• **SHORT TASK 1**:
Translate this sentence from the passage on college skills into Spanish: "Further, college graduates typically find themselves in the center of economic, political, and social realities that define our complex global world."

[start EXTRACT PROVIDED]

In this paper, I examine college curriculum competencies and skills acquired in college education that former students report as most essential to improve their career experiences. Multivariate analysis indicates that despite the technological changes occurring in places of work, skills in oral communication, written communication, public speaking, motivating and managing others, and effective group leadership are most essential for career improvement. Other skills former students found essential for career development are skill in finance and cost management, negotiating employees/employer differences, and handling consumer/customer relations.
Innovation in technology, changes in the business world, globalization, and the increasing diversity of the workforce may be altering the kinds of college competencies and general skills universities and colleges are being called to deliver. Further, college graduates typically find themselves in the center of economic, political, and social realities that define our complex global world. Thus, education at all institutions (universities and community colleges) must address the diverse demands placed on graduates because competencies and skills needed for effective functioning in a global society and in workplaces may be changing. The nature of these changes are such that training in higher institutions must be extended beyond the narrowly focused, job-specific technical training orientation that has typified many programs at many universities. If the educational system is to effectively prepare graduates to fill job requirements in the 21st century, curricula must change to reflect the dynamic needs of modem industries in the information age.

[end EXTRACT PROVIDED]
[start MATERIAL SUPPLIED]

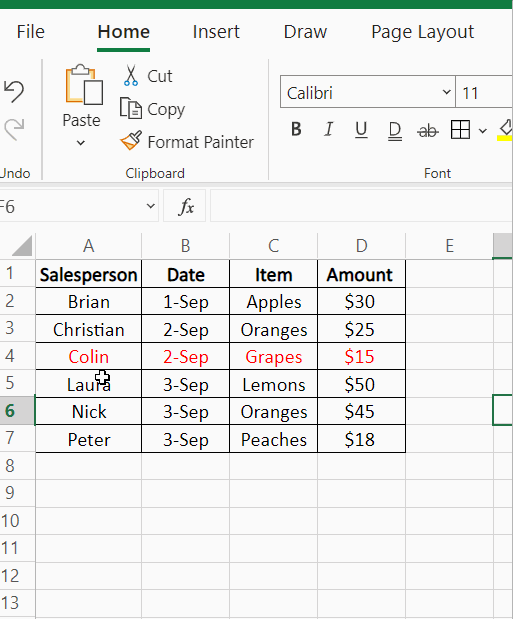Image resolution: width=513 pixels, height=619 pixels.
Task: Toggle Underline formatting
Action: [x=361, y=129]
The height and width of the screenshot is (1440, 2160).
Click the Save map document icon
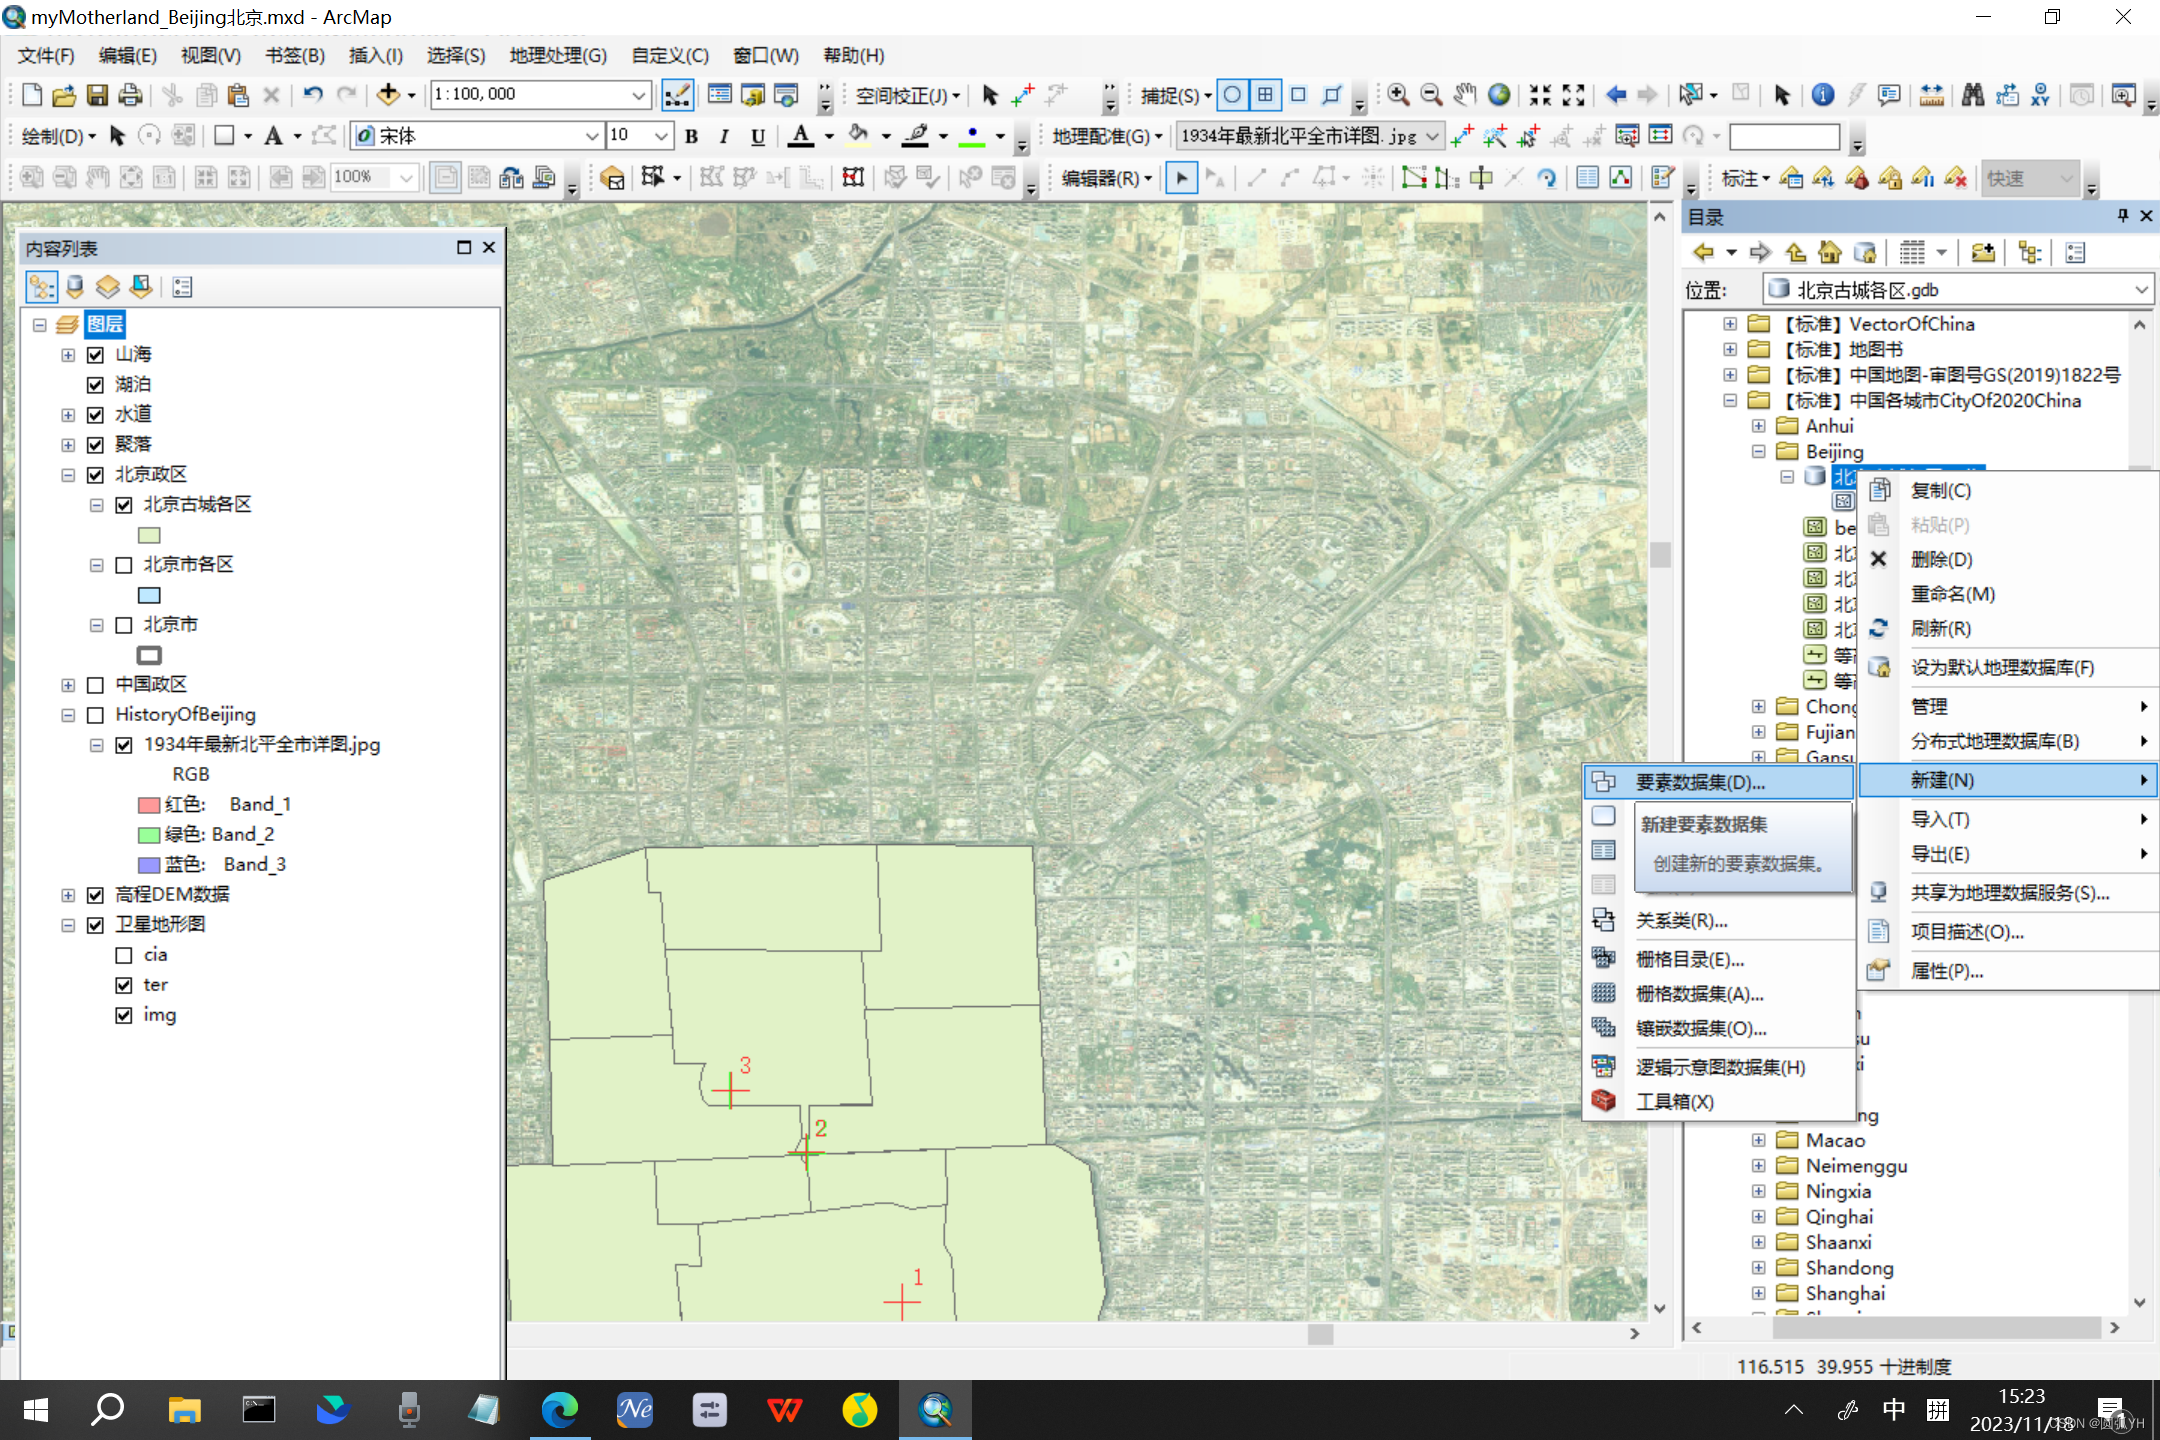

[end MATERIAL SUPPLIED]

• **SHORT TASK 2**:
Rewrite the records above with "icon" changed to "button" and nothing else altered. Omit the pictures.

• **FINISHED ANSWER 1**:
Además, los graduados universitarios suelen encontrarse en el centro de realidades económicas, políticas y sociales que definen nuestro complejo mundo global.

• **FINISHED ANSWER 2**:
Image resolution: width=513 pixels, height=619 pixels.
Task: Toggle Underline formatting
Action: [x=361, y=129]
The height and width of the screenshot is (1440, 2160).
Click the Save map document button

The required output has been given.